As such everyone cooed over the Campbell siblings. With names like Mary and Joseph they had already heard every single cheesy joke from preachers and demons and everyone in between. They did not care, they were the Campbell children, and they could kick your ass.
So when one non-descript day the truth was learned, life was never the same. There were fights, anger, the last one the day after Joseph's 18th birthday which resulted in a packed bag, slammed screen door, threats that started with 'You walk out that door…' and ending with promises of never coming back.
He did not keep the promise and arrived two days after a Yellow-Eyed Demon killed his eldest brother and wife, the people who he still thought of and called Mom and Dad.
A woman who was kind but nervous came with him, she helped with the set-up of the wake and even if Samuel and Deanna Campbell were not pillars of the town, people seemed to know that they had lost something. That even though the preachers claimed they protected the town and their well being, the denizens of the town knew who the real shepherds were.
Following the services Mary and John in the Impala, Joe and his nervous girl in his Ford, went back to their parent's house. They sat for awhile eventually John offered his arm to the nervous woman, leaving the two to grieve, share memories and probably get drunk off the reminder of the liquor cabinet.
Instead Joe and Mary looked at one another; they had a familial obligation to attend to.
"You got the salt?"
"Yeah."
They took the pick-up truck to the cemetery that was on the outskirts of town, it was down an old back road to the middle of Old Lady Forrester's corn field.

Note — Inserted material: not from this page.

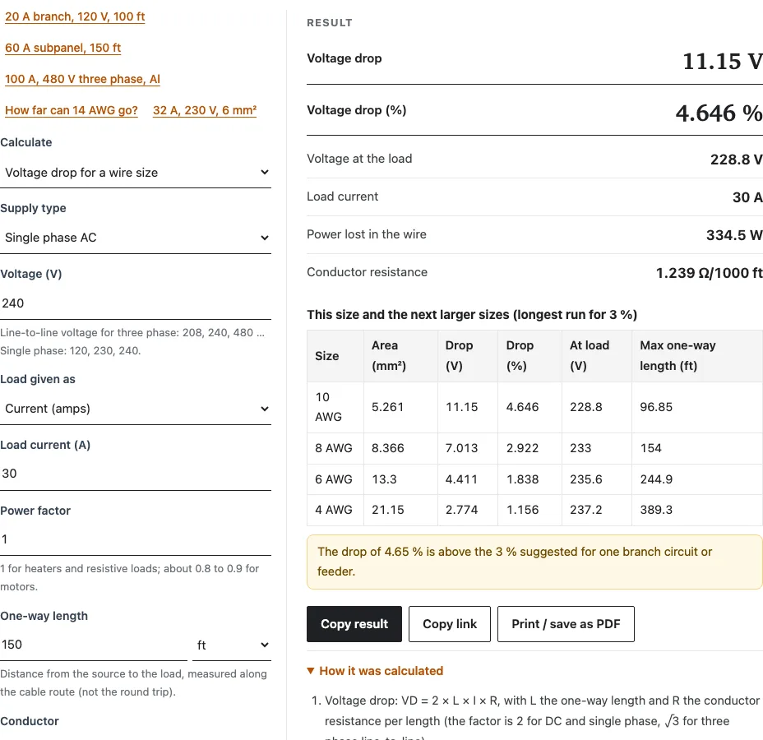
Task: Open 'How far can 14 AWG go?' link
Action: click(x=72, y=110)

The dirt was still loose from the burial earlier.
Joe pulled out a flask and took a pull then offered it silently to Mary. So they were sort of doing the traditional thing; she could tell this was her father's.
"Jamison's?" she asked feeling the tell-tale smooth burn.
"Yeah," he said.
"He'd be pissed because it's not on the rocks," she said. "You know how he lectured us on water helped it to breathe."

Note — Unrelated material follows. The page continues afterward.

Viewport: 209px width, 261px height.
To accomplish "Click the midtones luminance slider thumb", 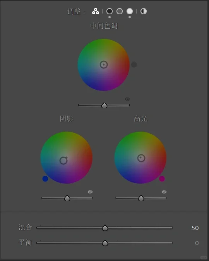I will pyautogui.click(x=105, y=105).
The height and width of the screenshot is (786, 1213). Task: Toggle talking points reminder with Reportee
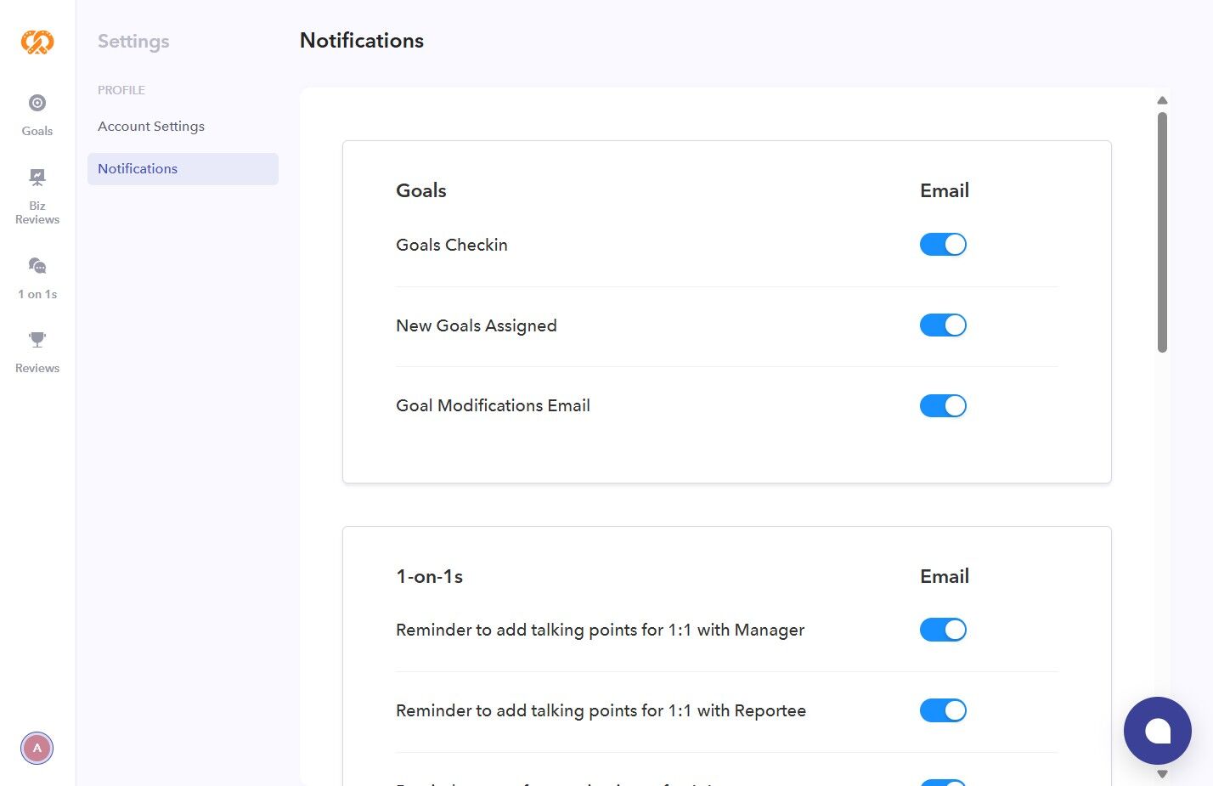[x=943, y=710]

"I put some holy water in," he said with a smile.
Mary couldn't help it, she started laughing. This was her life, her weird, freakish, strange life, the only one she knew. Other people would just cut it with water, but her family would use holy water and upon closer inspection of the flask of course it was made of iron and had an exorcism spell on it.

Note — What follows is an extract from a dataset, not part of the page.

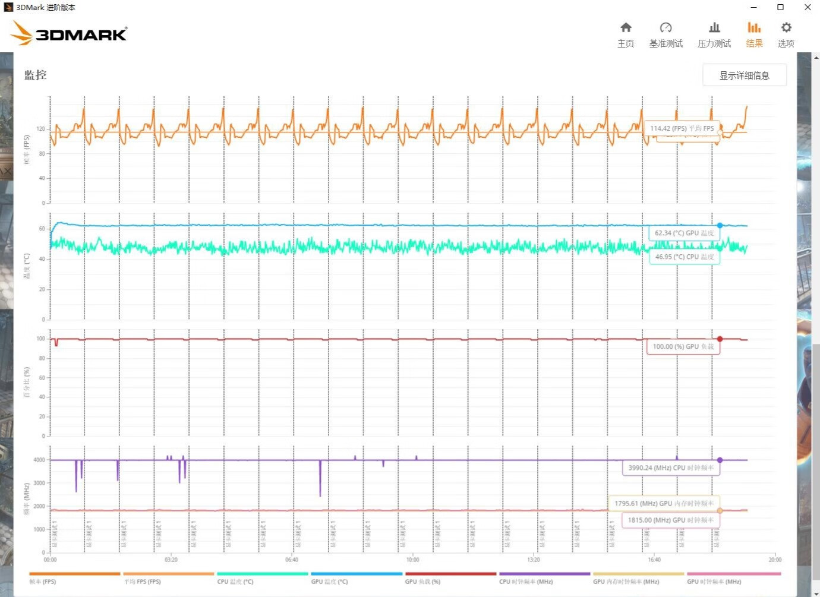
Task: Hide the CPU 时钟频率 (MHz) legend series
Action: [526, 582]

"I think this was supposed to hold holy water brother," she said handing it back to him.
"Holds whiskey just as well," he said taking another pull.
"You do know he used holy water to make his ice cubes."
"When did he start doing that?"
"Just after you left."
There was an awkward pause, Joe did not just leave the house, he went off and joined the Navy. Even though he could be assigned to a boat going down a river through Vietnam, constantly looking for and hunting Charlie. But he was raised in this family; he knew better, he knew it was always possible some unknown thing was just waiting to kill him. While war was scary, the family business was far scarier.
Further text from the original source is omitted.